Code-health risk (risk_code_health) — stability, quality, maintainability, and blast-radius of the planned change.
Goal-achievement risk (risk_goal_achievement) — whether the planned approach is sound and complete enough to actually deliver the requested goals (approach soundness, requirement coverage, feasibility).

A change can be low-risk on one dimension and high on the other — a small, well-isolated edit (low code-health risk) that may not fully solve the stated problem (high goal-achievement risk), for example. Keeping the dimensions separate makes that distinction explicit.

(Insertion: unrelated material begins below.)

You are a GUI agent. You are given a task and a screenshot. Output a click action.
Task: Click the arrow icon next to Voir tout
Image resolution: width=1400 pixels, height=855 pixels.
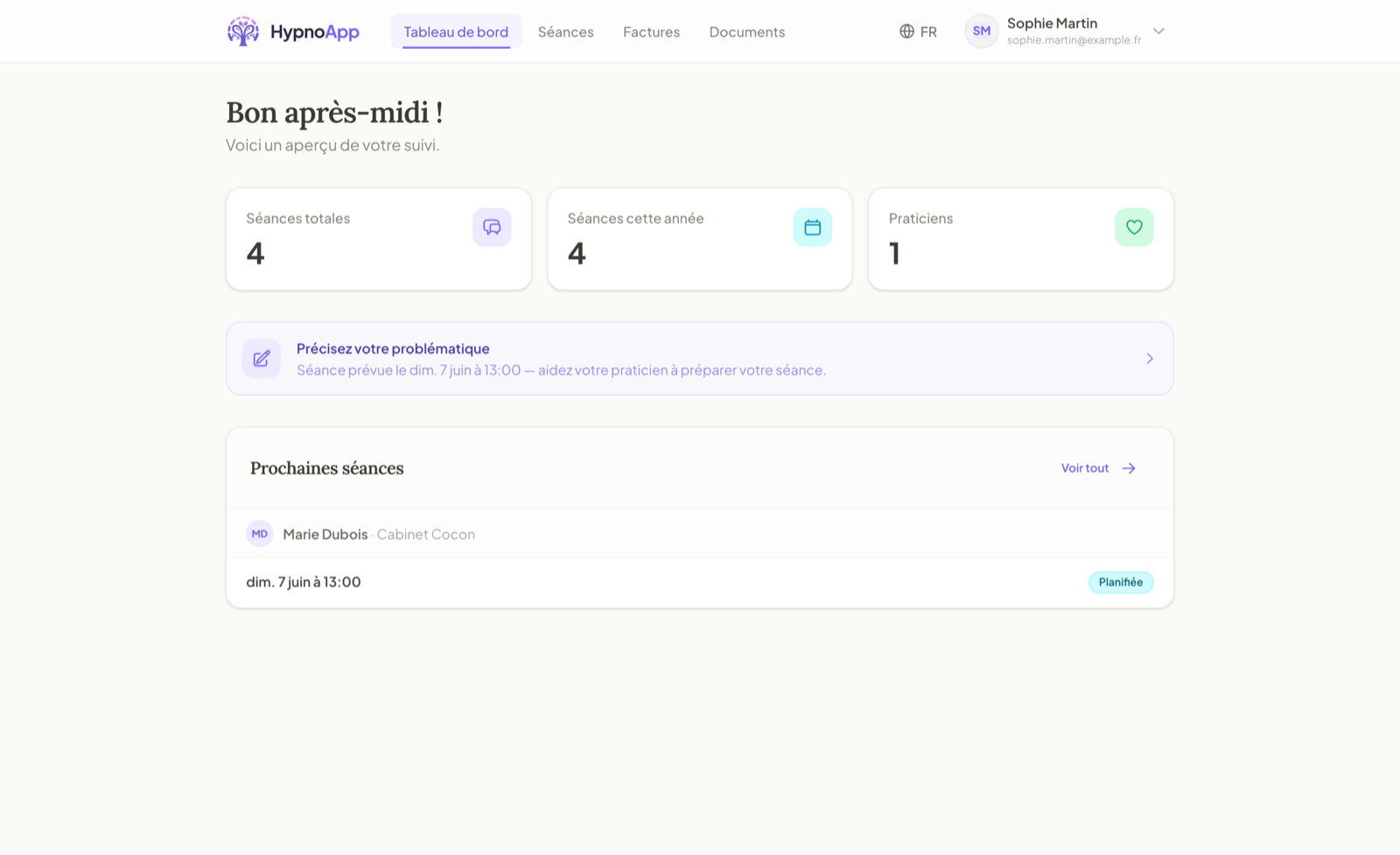pyautogui.click(x=1129, y=468)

The `## Risk` Plan Section

At the end of planning the agent appends a ## Risk section to the plan file, with one subsection per dimension headed by its level:

## Risk

### Code-health risk: medium
- New shared helper touched by three call sites · severity: medium · → mitigation: t512

### Goal-achievement risk: low
- None identified.

Each bullet describes a specific risk, its severity, and — once mitigation is decided — a link to the task that addresses it.

After you approve the plan, the two decided levels are written to the task’s risk_code_health and risk_goal_achievement frontmatter fields. They are display-only: they appear in ait board (editable cycle fields, read-only once the task is Done or Folded) and in ait ls output, but they do not affect task sort order. See the Task File Format reference for the field definitions.

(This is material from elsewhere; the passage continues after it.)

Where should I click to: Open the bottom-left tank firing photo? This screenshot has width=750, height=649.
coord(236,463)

Risk-Mitigation Follow-ups

From the identified risks, the agent proposes mitigation tasks under a ### Planned mitigations block in the plan and confirms each one with you before anything is created. Mitigations come in two timings:

before — an independent task that the original task depends on. When a “before” mitigation is created, the original is reverted to Ready (it shows as Blocked in ait ls until the mitigation lands) and the session ends. You implement the mitigation first, then re-pick the original.
after — a post-implementation follow-up created once the original work is committed. It blocks nothing; the original task proceeds normally to archival.

Created mitigation tasks are recorded in the original’s risk_mitigation_tasks frontmatter list. The proposal is always propose-and-confirm — no mitigation task is created without your approval.

Force Re-verification After a Mitigation Lands

A “before” mitigation changes the codebase underneath the original task’s plan. To prevent reusing a now-stale plan, when a listed mitigation task is archived after the plan’s most recent verification, the original’s plan is force re-verified on the next pick — even under a profile that would normally reuse the existing plan. This keeps the plan honest about the code it was written against.

Enabling Risk Evaluation

Set risk_evaluation: true in an execution profile (or via the Settings TUI → Profiles tab → Planning group):

# aitasks/metadata/profiles/myprofile.yaml
name: myprofile
description: Like fast, with risk evaluation enabled
risk_evaluation: true

With the key omitted or false, none of the above runs and planning behaves exactly as before. See Execution Profiles for the full key reference.